What Can You Do to Protect Yourself?
The good news is that surveillance pricing depends on data — and there are real, practical steps you can take to make yourself a harder target. None of them require technical expertise.
Use private or incognito browsing when shopping. Private mode does not save your browsing history or cookies, making it much harder for sites to recognize you as a returning visitor with known preferences. Always open a private window before searching for flights, hotels, or any significant purchase.
Log out of accounts before comparing prices. When you are logged into Amazon, Booking.com, or any retail platform, the site can see your full history. Log out before you start comparing — or better yet, use a different browser entirely for price comparisons.
Clear your cookies and cache regularly. Cookies are how websites track you across sessions and build your profile. Clearing them regularly resets the picture companies have of you.
Use a VPN. A Virtual Private Network encrypts your internet traffic and masks your real IP address and location, making it significantly harder for companies to infer where you are, what kind of neighborhood you live in, and what your demographic profile suggests about your willingness to pay.

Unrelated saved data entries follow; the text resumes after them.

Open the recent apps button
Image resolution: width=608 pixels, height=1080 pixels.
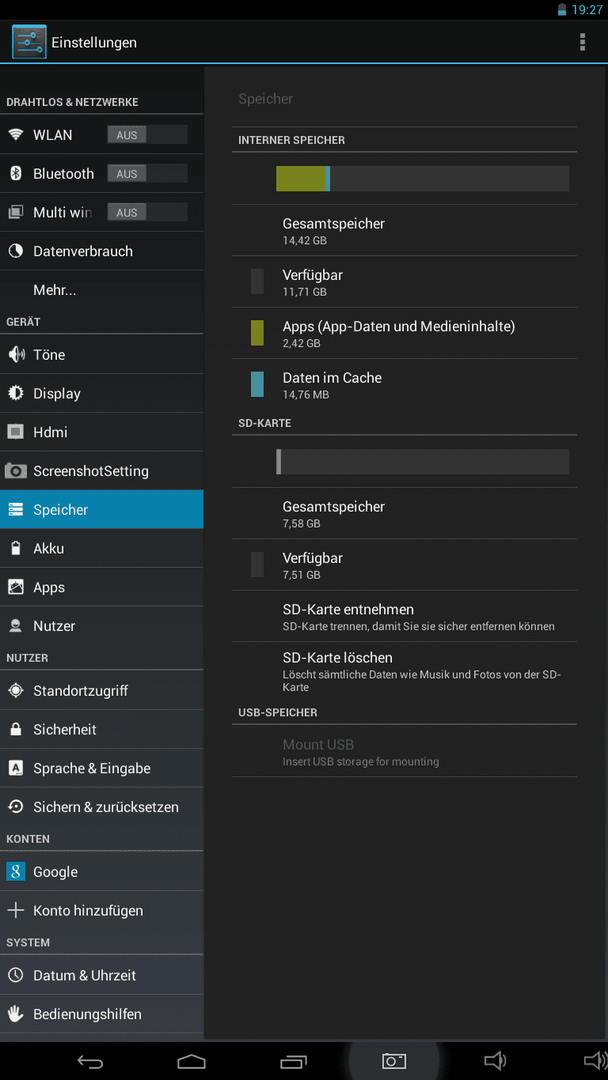293,1061
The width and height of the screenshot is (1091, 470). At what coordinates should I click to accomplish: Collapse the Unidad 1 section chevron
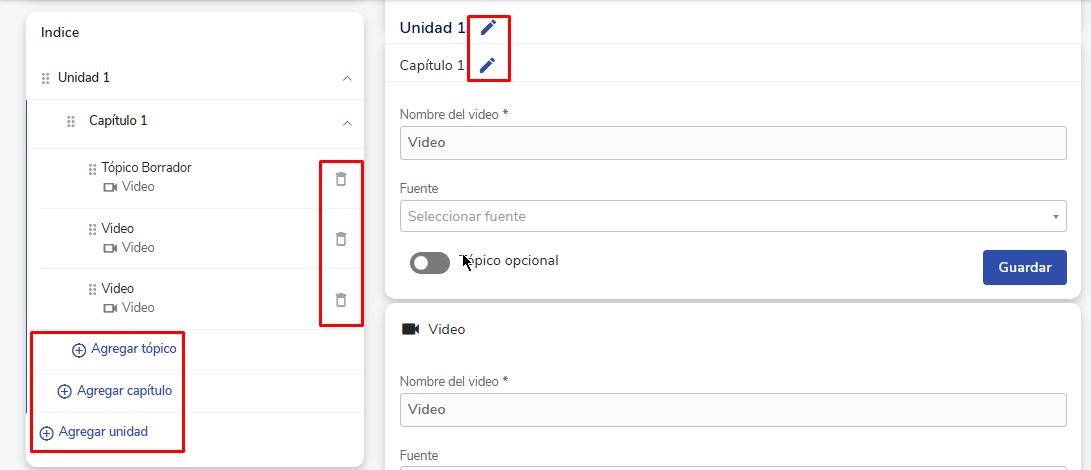pyautogui.click(x=347, y=78)
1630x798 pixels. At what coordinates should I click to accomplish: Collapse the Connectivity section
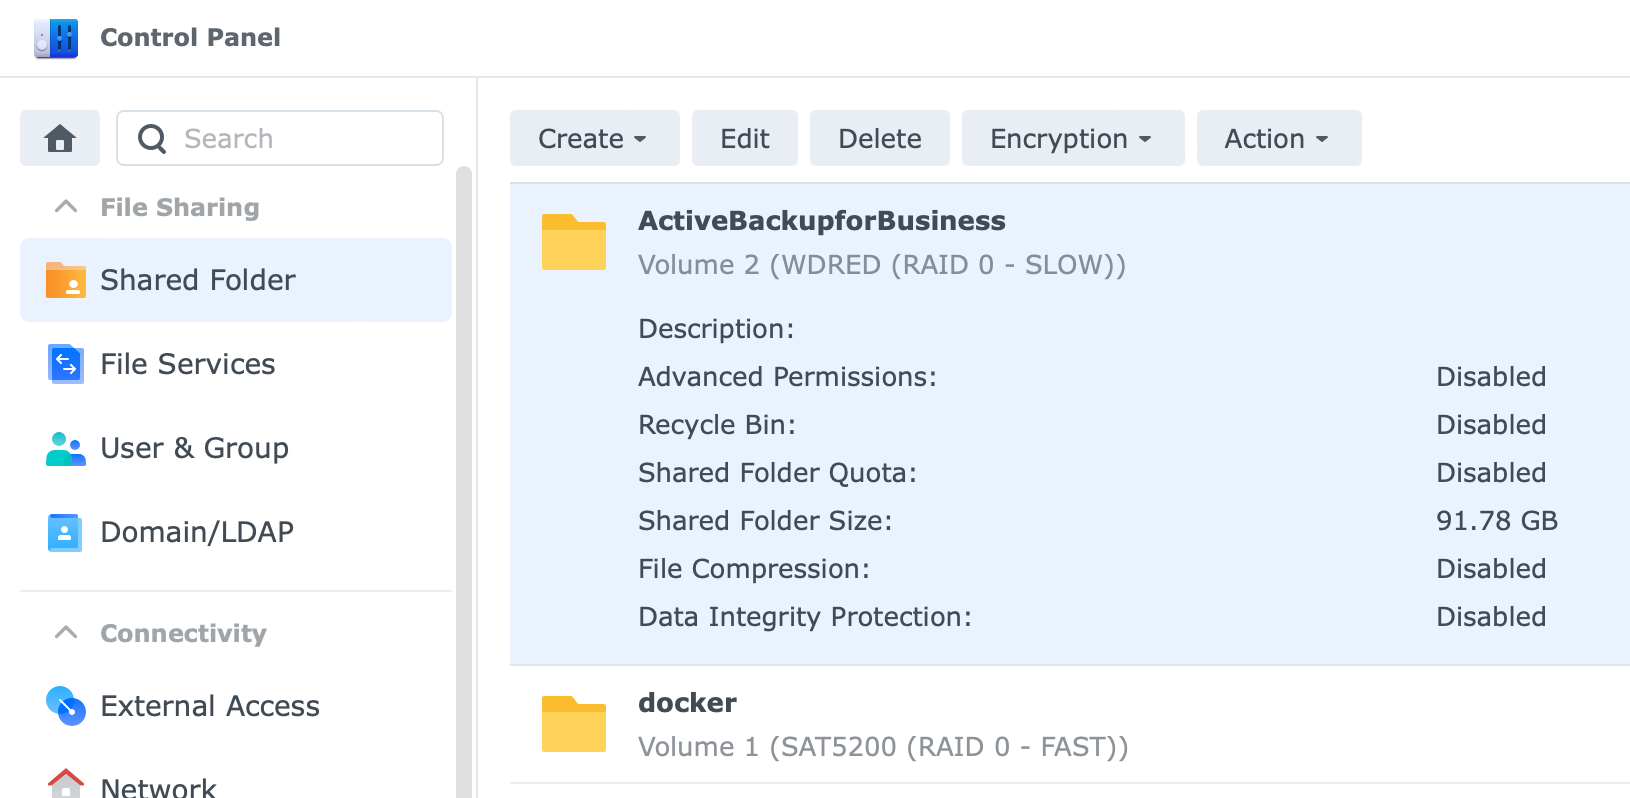[66, 633]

When shopping online, connecting through a VPN from a different city or country can sometimes yield meaningfully lower prices.
Use multiple devices to check prices. Search for the same product on your phone and your computer, in different browsers, logged in and logged out. If you see different prices, that is surveillance pricing in action — and you now know to buy at the lower price.
Decline tracking cookies when prompted. Most websites now present a cookie consent banner. Choosing "reject all" or "necessary cookies only" significantly limits how much data the site can collect about your session.
Avoid signing in with Google or Facebook. Social logins allow platforms to link your activity across the web to your broader social profile, dramatically enriching the data available to pricing algorithms. Use a dedicated email address for shopping accounts instead.
Limit app permissions. Location data is particularly valuable to surveillance pricing algorithms — it can reveal your neighborhood, income bracket, and purchasing context. Audit which apps have access to your location and revoke permissions from any that do not strictly need it.
Use a privacy-focused browser and search engine. Browsers like Firefox or Brave, combined with search engines like DuckDuckGo, collect significantly less data about your behavior than Chrome and Google. Over time, this dramatically reduces the profile that advertisers and retailers can build on you.
The Bottom Line
Surveillance pricing is not a conspiracy theory or a distant future concern. It is a present-day commercial practice, already operating across industries that touch daily life, and it is designed to be invisible. The whole system works better for companies when you do not know it exists.
Now you do. The data companies collect about you has real monetary value — not just to advertisers, but to the retailers charging you for groceries, flights, and hotel rooms. Protecting your data is no longer just a matter of privacy. It is a matter of your wallet.
Legislation is catching up, but slowly and unevenly. In the meantime, the most powerful thing any consumer can do is make themselves a harder target: browse privately, clear your cookies, use a VPN, and always — always — compare prices across multiple devices and accounts before you buy.